Norbert was born to a Jewish family in the Bulgarian capital of Sofia. His father, a prominent lawyer, was also active in the Jewish community, heading relief efforts for the city’s Jewish orphans. Sofia was home to approximately half of Bulgaria’s estimated 50,000 Jews during the mid-1930s.
1933–39: On September 1, 1939, while on a family vacation we heard over the radio that war [World War II] had begun. My parents exchanged worried glances; what would happen to us now? Bulgaria had close ties with the Germans and we were frightened. At the newsstand I saw antisemitic headlines [Antisemitism] appear for the first time in the papers speaking of the Jews’ “international conspiracy.” I asked my father to help me understand what was happening.
1940–44: In May 1943 my family was deported to Pleven in northern Bulgaria.
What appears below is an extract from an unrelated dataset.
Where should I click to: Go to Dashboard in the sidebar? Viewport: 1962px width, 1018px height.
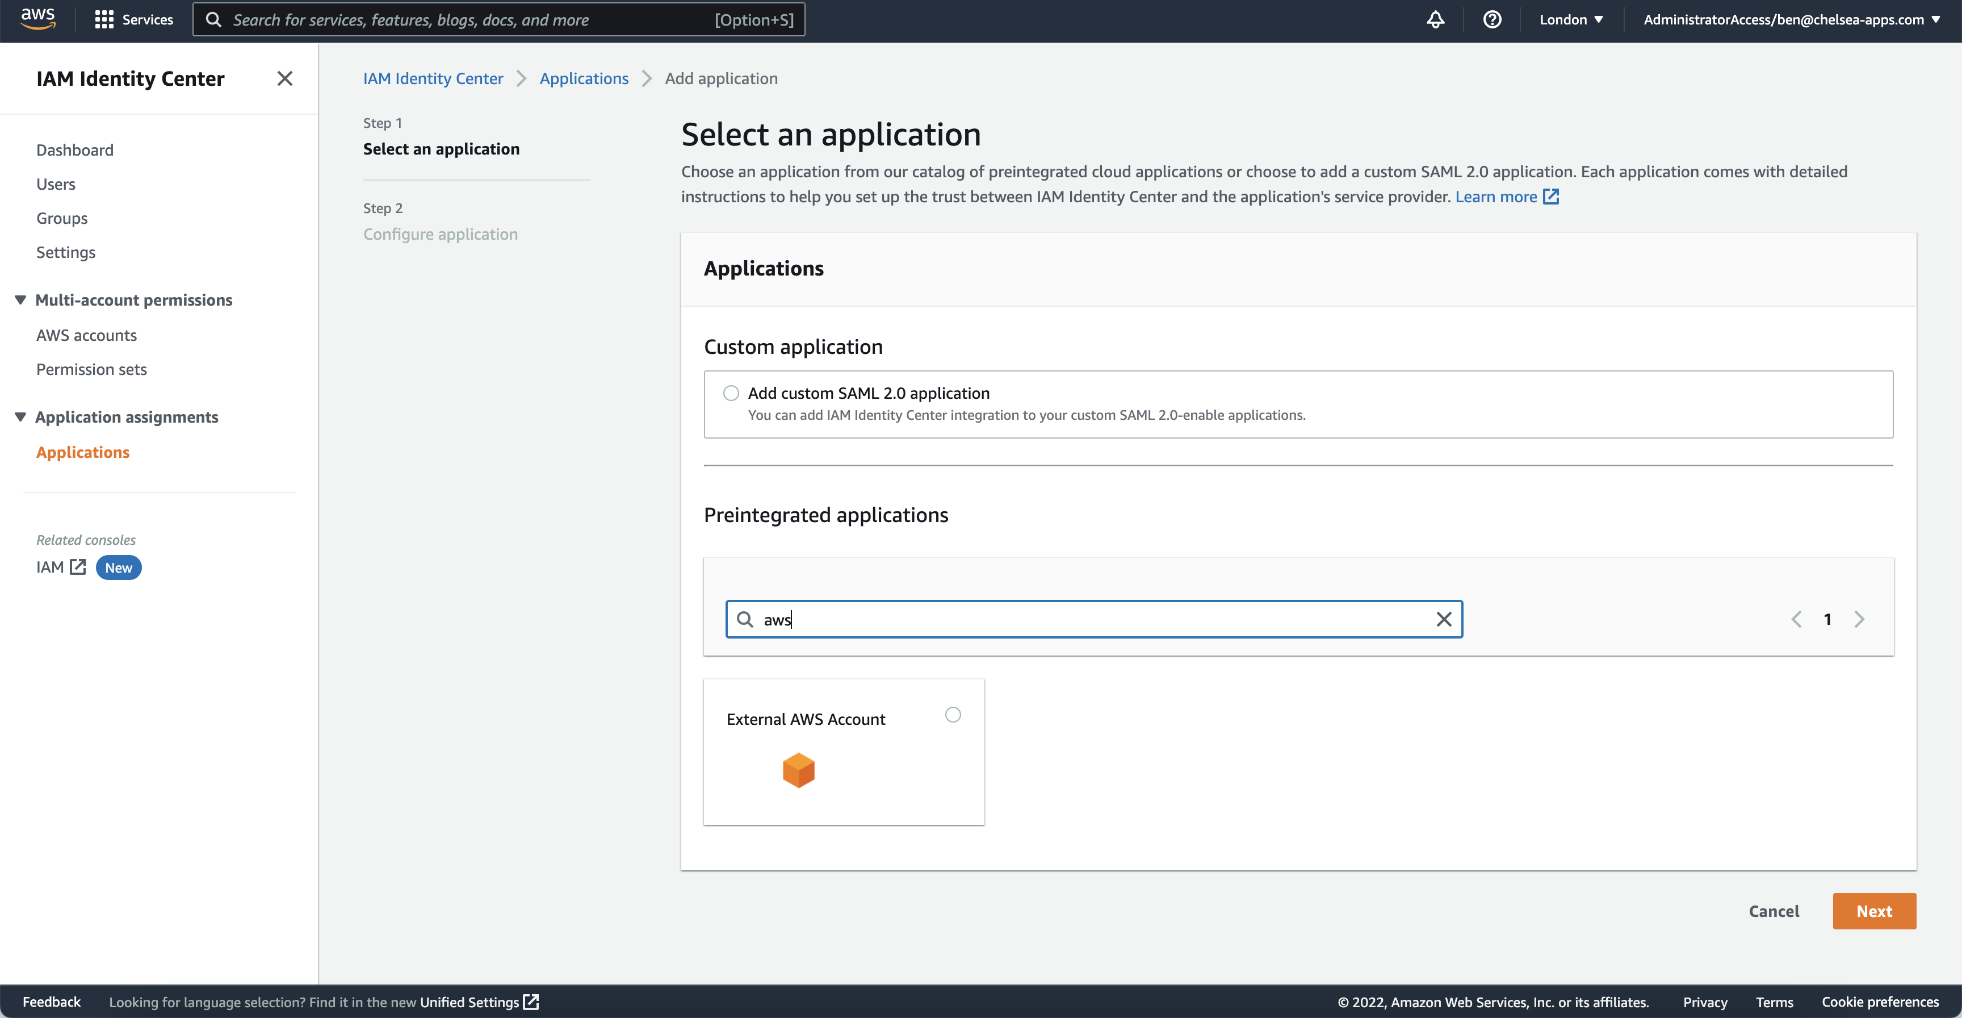click(x=75, y=150)
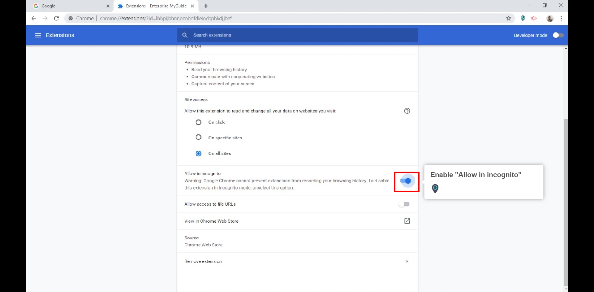
Task: Open a new browser tab
Action: point(206,6)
It wasn’t like the deportations we’d heard about; we lived with relatives and I even attended a public school. The Soviet army arrived on September 9, 1944. The Bulgarian partisans descended from the mountains and started rounding up town officials. I happened to be in the street so I helped. While the chief of police was held at gunpoint, I searched his pockets. I was shaking worse than the police chief.
Norbert finished high school in Sofia after the war. In 1948 he emigrated to Israel and later moved to the United States.